*WORK INSTRUCTIONS:* Copy out each line of the data below in which the string "agent" appears.

*MATERIAL SHOWN:*
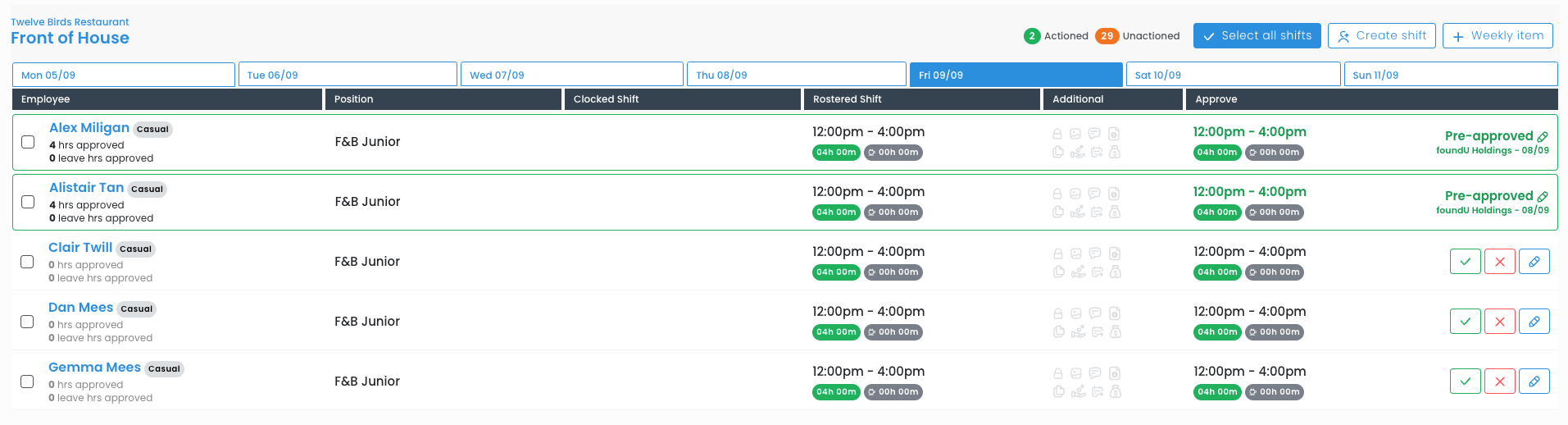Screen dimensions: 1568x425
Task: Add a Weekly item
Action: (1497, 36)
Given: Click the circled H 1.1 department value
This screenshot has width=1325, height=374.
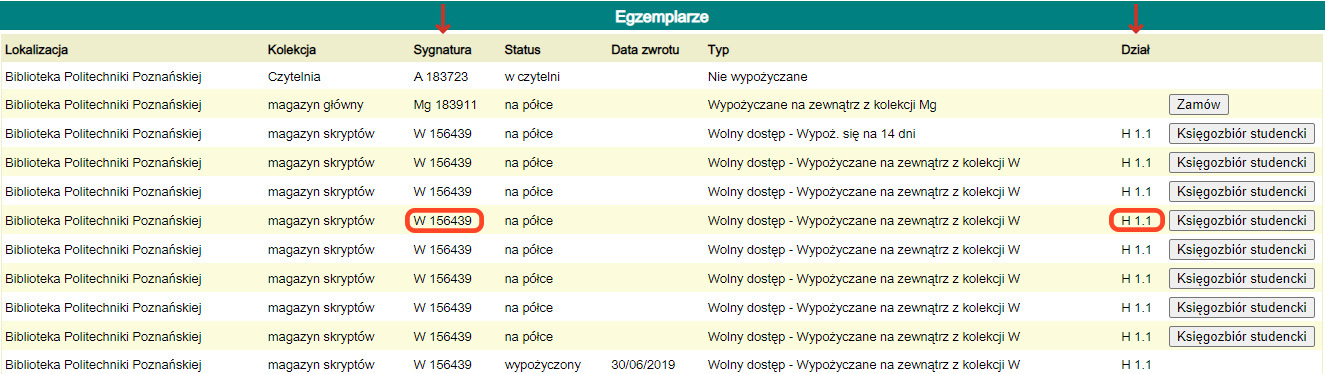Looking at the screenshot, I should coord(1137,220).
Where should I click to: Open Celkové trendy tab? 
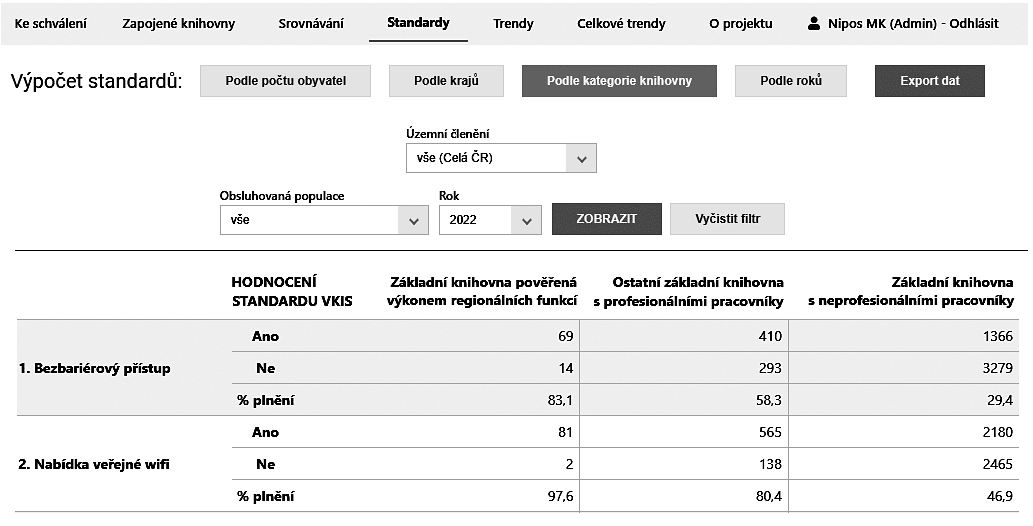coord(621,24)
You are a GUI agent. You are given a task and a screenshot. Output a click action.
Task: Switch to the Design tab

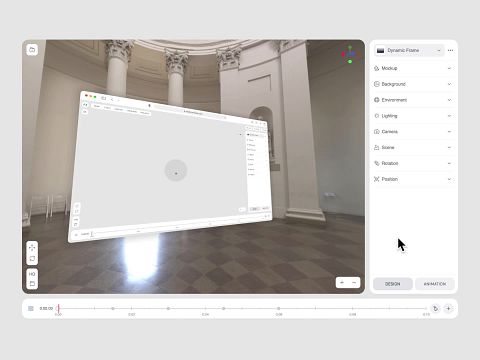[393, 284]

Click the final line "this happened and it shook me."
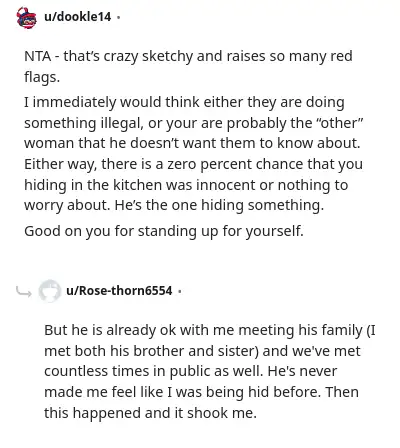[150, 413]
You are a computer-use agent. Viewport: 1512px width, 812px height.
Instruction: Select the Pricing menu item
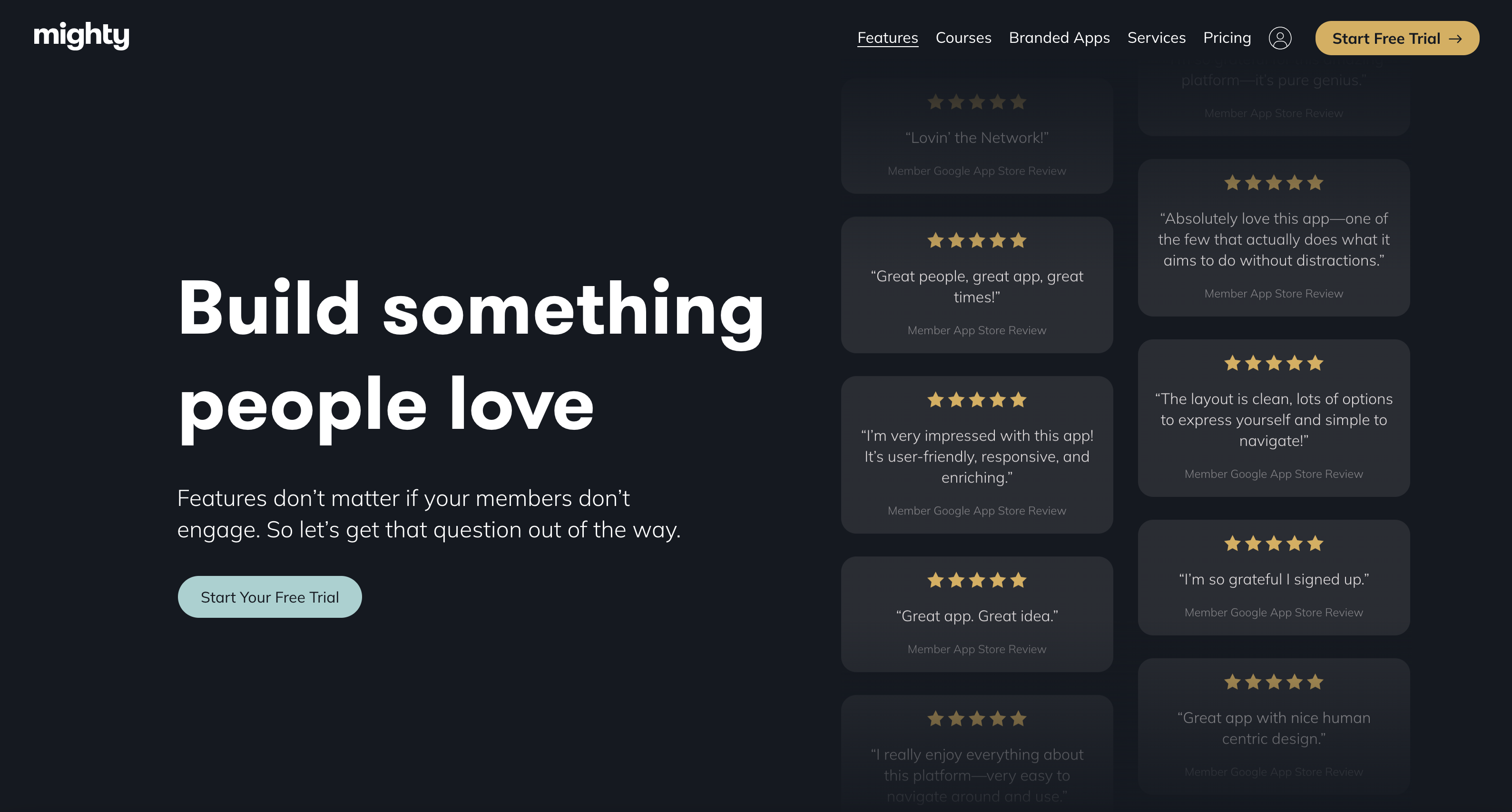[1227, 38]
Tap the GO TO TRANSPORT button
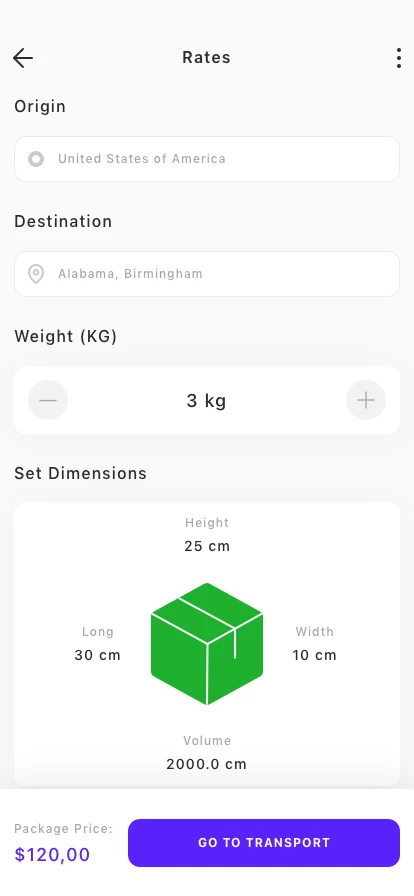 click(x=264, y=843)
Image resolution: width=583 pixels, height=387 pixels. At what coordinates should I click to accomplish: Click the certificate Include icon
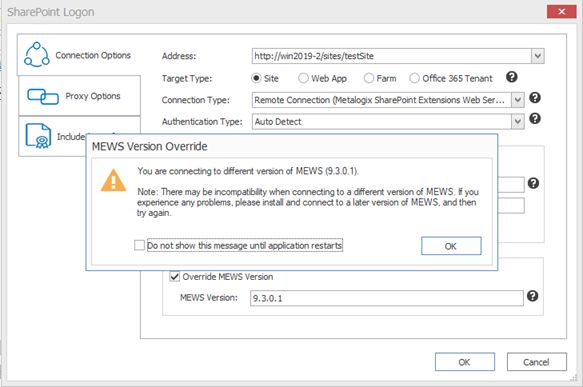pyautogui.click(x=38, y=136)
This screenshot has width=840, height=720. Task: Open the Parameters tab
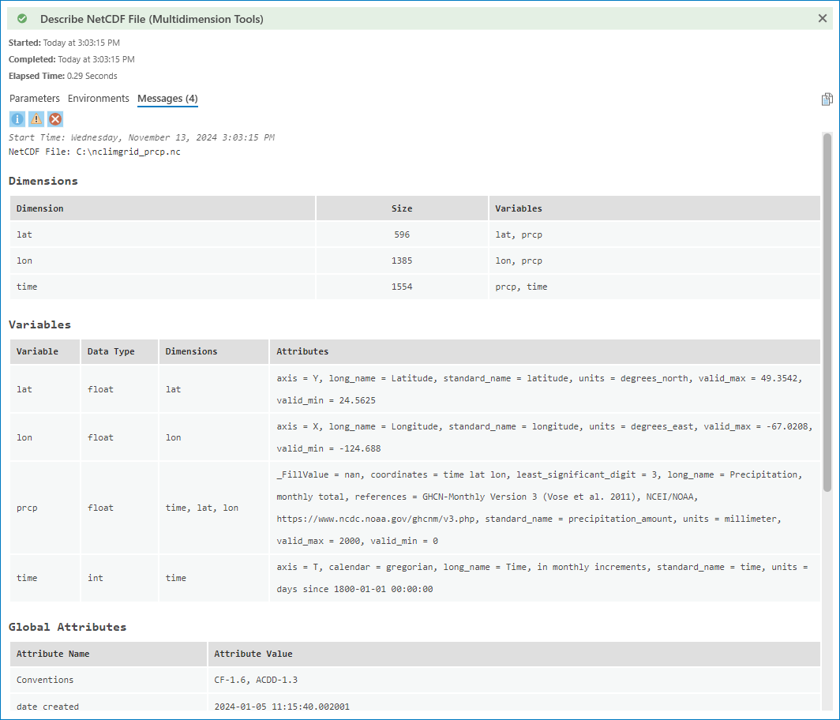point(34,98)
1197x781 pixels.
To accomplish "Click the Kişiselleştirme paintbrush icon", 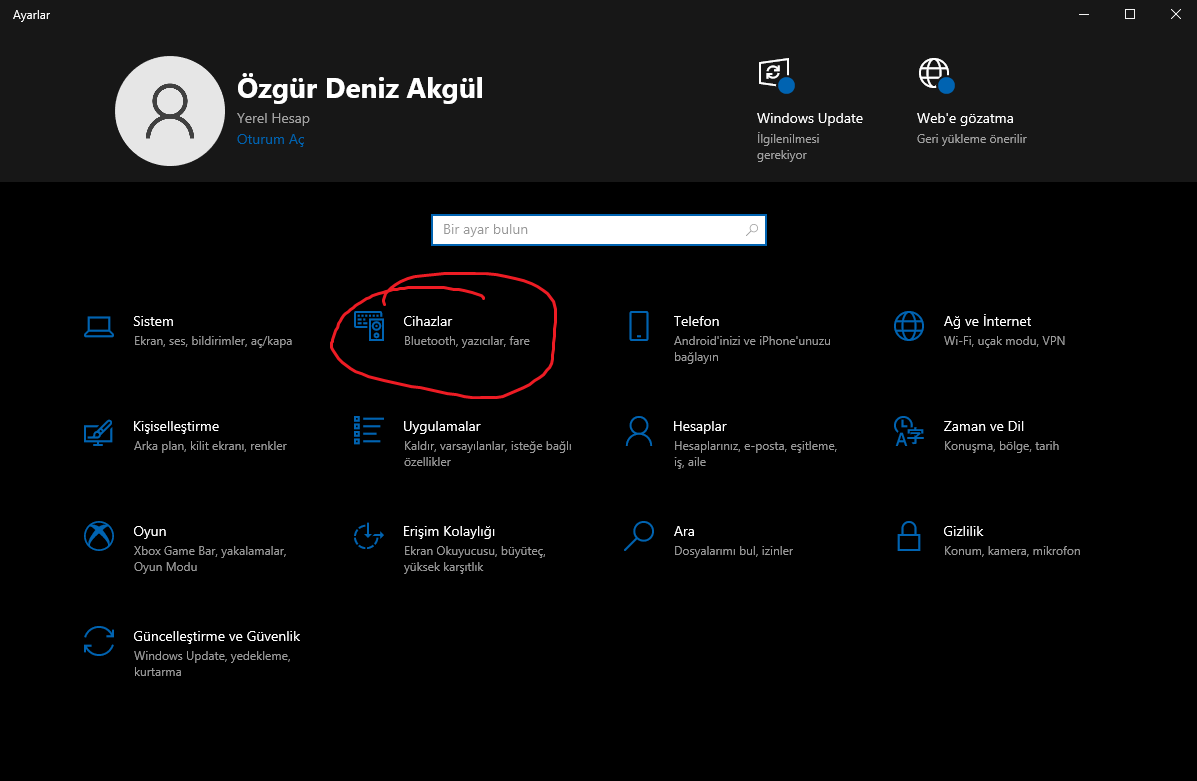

*ANSWER SPACE:*
You are a GUI agent. You are given a task and a screenshot. Output a click action.
You are a computer-use agent. Viewport: 1512px width, 812px height.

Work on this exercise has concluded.